Spanish banks' profits were gutted last year as they struggled with the bursting of a decade-long property bubble. Helped by a 42 billion-euro bailout from the European Union, the industry took massive losses on troubled real estate assets and transferred 51 billion of them to a state-backed "bad bank".
On Thursday, a trio of Spanish banks, including bailed out lender Bankia, again reported rising bad debts, although the rate of increase showed a slowdown in the second quarter compared with the first.
What's more, Bankia, which posted the biggest loss by any bank worldwide last year, reported it actually swung back to a profit in the first half of the year. Bankinter and Sabadell increased earnings, too - helped by a big fall in writedowns on property assets.
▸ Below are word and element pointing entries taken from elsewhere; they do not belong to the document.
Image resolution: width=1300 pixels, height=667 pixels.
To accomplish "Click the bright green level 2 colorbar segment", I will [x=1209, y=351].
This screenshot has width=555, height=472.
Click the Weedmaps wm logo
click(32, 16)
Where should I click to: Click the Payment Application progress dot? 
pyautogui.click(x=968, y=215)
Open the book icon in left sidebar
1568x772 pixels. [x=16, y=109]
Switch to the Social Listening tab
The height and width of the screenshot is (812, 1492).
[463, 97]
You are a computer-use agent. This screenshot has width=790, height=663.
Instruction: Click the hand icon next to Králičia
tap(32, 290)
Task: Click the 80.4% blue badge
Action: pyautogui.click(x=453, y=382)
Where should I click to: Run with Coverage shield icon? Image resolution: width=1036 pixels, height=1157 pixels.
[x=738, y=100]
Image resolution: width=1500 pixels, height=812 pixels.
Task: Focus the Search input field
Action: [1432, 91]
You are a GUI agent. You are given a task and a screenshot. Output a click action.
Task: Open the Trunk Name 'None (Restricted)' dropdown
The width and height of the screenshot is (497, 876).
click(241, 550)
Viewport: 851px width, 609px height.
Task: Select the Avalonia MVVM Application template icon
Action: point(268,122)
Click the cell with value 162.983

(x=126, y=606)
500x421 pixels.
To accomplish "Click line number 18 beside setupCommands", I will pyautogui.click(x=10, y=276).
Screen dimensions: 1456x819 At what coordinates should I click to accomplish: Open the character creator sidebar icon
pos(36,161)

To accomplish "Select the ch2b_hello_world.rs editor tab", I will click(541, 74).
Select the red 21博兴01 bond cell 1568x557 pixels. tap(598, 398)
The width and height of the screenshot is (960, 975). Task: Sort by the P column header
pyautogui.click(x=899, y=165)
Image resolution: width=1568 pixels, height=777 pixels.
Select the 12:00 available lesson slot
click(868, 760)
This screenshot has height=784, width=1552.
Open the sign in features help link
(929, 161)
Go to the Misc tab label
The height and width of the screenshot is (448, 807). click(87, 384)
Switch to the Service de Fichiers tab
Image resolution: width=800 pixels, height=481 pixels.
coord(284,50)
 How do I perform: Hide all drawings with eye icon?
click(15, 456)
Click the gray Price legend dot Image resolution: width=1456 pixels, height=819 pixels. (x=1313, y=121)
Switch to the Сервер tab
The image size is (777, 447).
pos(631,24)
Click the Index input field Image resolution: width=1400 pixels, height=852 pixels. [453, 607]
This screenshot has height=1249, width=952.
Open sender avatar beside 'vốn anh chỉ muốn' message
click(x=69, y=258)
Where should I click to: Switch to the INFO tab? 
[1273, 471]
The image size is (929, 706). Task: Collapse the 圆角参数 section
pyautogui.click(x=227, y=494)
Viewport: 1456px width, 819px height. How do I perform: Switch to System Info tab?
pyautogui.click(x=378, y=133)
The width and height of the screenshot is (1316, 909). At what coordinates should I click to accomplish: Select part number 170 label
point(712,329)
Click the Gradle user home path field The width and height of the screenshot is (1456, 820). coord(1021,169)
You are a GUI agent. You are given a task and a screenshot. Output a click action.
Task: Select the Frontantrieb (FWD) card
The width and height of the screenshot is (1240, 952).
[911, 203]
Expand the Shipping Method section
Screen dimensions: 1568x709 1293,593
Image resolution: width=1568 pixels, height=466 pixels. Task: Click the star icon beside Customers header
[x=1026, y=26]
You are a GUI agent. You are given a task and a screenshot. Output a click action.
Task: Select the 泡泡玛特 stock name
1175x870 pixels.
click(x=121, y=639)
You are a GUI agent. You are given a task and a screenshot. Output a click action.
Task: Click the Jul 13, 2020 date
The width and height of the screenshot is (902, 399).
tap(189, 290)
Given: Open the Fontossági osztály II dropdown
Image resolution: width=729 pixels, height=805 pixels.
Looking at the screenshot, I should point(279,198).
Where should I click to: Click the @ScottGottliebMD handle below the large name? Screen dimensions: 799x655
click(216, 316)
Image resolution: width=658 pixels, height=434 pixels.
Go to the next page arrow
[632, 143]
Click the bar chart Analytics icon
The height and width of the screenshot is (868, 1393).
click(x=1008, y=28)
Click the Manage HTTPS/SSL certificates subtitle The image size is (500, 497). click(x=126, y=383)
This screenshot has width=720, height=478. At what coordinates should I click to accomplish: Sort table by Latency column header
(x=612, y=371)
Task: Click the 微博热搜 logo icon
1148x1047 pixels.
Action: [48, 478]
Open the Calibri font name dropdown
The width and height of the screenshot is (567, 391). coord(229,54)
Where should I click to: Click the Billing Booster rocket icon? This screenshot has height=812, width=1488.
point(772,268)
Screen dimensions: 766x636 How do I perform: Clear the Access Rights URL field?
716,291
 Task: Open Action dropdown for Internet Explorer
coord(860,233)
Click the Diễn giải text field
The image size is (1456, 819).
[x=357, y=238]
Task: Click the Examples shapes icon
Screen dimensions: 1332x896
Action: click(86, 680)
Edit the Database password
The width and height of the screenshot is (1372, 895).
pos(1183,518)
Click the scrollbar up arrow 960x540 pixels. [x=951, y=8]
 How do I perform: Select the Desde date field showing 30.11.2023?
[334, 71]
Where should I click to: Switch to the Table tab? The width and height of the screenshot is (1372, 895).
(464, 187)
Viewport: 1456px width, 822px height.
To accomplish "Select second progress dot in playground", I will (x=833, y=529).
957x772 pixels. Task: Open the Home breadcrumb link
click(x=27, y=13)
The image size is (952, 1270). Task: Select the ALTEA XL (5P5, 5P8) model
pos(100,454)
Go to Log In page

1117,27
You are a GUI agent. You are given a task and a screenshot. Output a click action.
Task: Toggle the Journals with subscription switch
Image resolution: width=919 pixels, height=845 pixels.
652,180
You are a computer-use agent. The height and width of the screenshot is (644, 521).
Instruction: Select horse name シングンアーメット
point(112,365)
Still, they face a rocky recovery. Spain has been in, or close to, recession for five years and many businesses and borrowers are struggling to keep up with loan payments. Providing some hope, however, data on Thursday showed Spain's unemployment rate falling for the first time in two years, dipping to 26.3% in the second quarter from 27.2% in the first.
Bankia, 68% state-owned and Spain's fourth-largest bank with 7.5 million customers, posted the biggest turnaround, making a first-half net profit of 200 million euros.
Bankia, which has closed 666 branches out of a plan to axe 1,143 by 2015, or more than a third of its network, took 856 million euros of impairments in the six months to June, against a 7.5 billion euro hit in the same period last year.
But its net interest income, the difference between the amount it pays for deposits and charges for loans, fell 36% on the first half of 2012, while its bad loans rose to 13.4% of the total from 13.1% at the end of March.
"The macro economic environment is still very weak in Spain," Bankia's second most senior official, Jose Sevilla, said at a news conference in Madrid. He said families continue to curb spending and companies are still seeking to cut debt. "We will have to prioritize efficiency against a backdrop of more modest margins. We still have not arrived at a favorable moment for credit to grow again."